Я вызвалась работать волонтером, кормлю супом нуждающихся в нескольких церквях в Ист-Энде, и у мужчин и женщин то же выражение, что и там, дома: они голодны и стесняются того, что голодны. И когда я вижу это, так хочется сказать им, что Господь любит и благословляет бедняков, но лишь немногие из них верят в это, как и бедняки в Нью-Йорке. А все остальное время я гуляю, и думаю, и подбираю разные слова. С историями, которые я здесь пишу, происходят странные вещи.

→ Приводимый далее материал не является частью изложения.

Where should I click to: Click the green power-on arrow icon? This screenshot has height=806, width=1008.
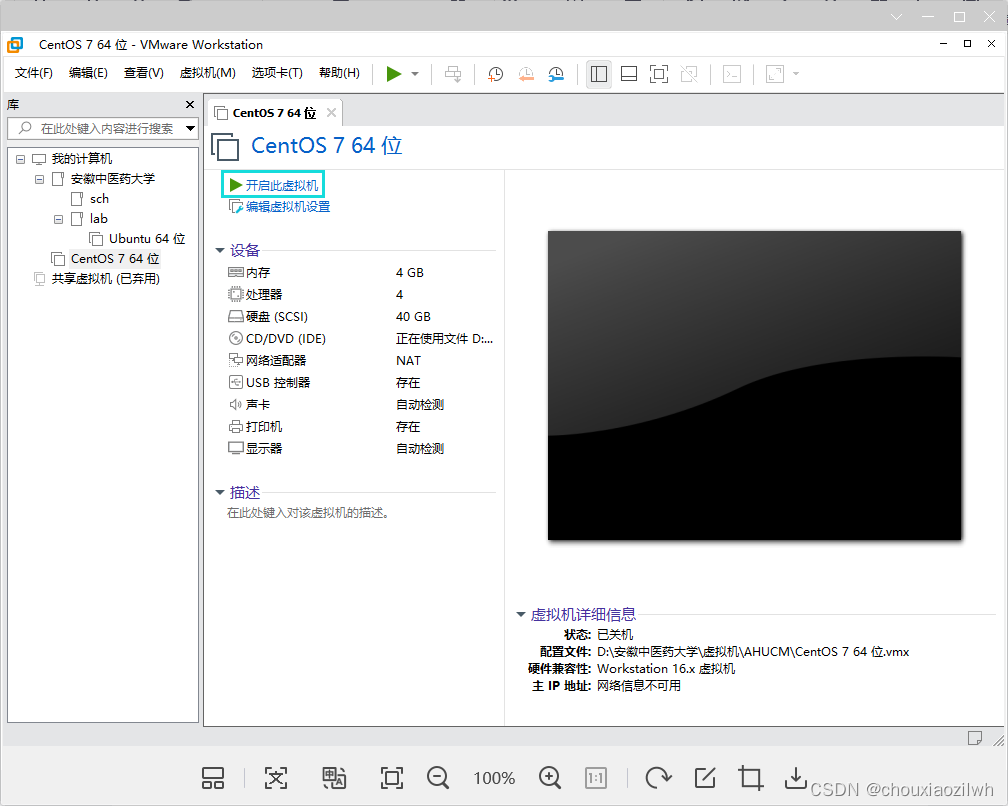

Допустим, начинается рассказ с описания швеи, которая цветными нитками вышивает «Я вас люблю» на подкладке каждого жилета – она шьет их для торговца готовым платьем, в которого влюблена. А заканчивается беседой с умной мышкой, которая наблюдает за ее работой и знает, что торговец проводит пальцами по каждой вышитой стежками букве, но ничего не говорит влюбленной в него девушке, потому что знает, что через год он умрет.
Да и с поэзией у меня тоже не все гладко. Строки, которые поначалу казались такими удачными, при повторном чтении превращаются в какую-то сущую ерунду, а потому я уже подумываю: мне стоит заняться писанием писем. Если считаешь это дурацкой и ненужной идеей, прости. Мы настолько привыкли пересказывать друг другу все эти житейские обыденные детали жизни, вплоть до крошек на столе, заварочного чайника, стиральной доски и прочее, и мне уже начинает казаться, что все вокруг становится почти прозрачным, а сама я – в особенности. Словно во мне нет ни грамма веса с тех пор, как умер папа. Лучше я расскажу тебе другую историю, вполне реальную. Сегодня утром я нашла в лавке маленькую черепаховую шкатулку, а в ней – крохотную заводную птичку, раскрашенную во все цвета радуги, нашла и стала чистить ее до тех пор, пока птичка не засверкала, думая, наверное, что тогда она окажется настоящей и оживет. Или же я стану настоящей, и начну лучше понимать саму себя. Иногда кажется, что здесь во мне живет кто-то еще.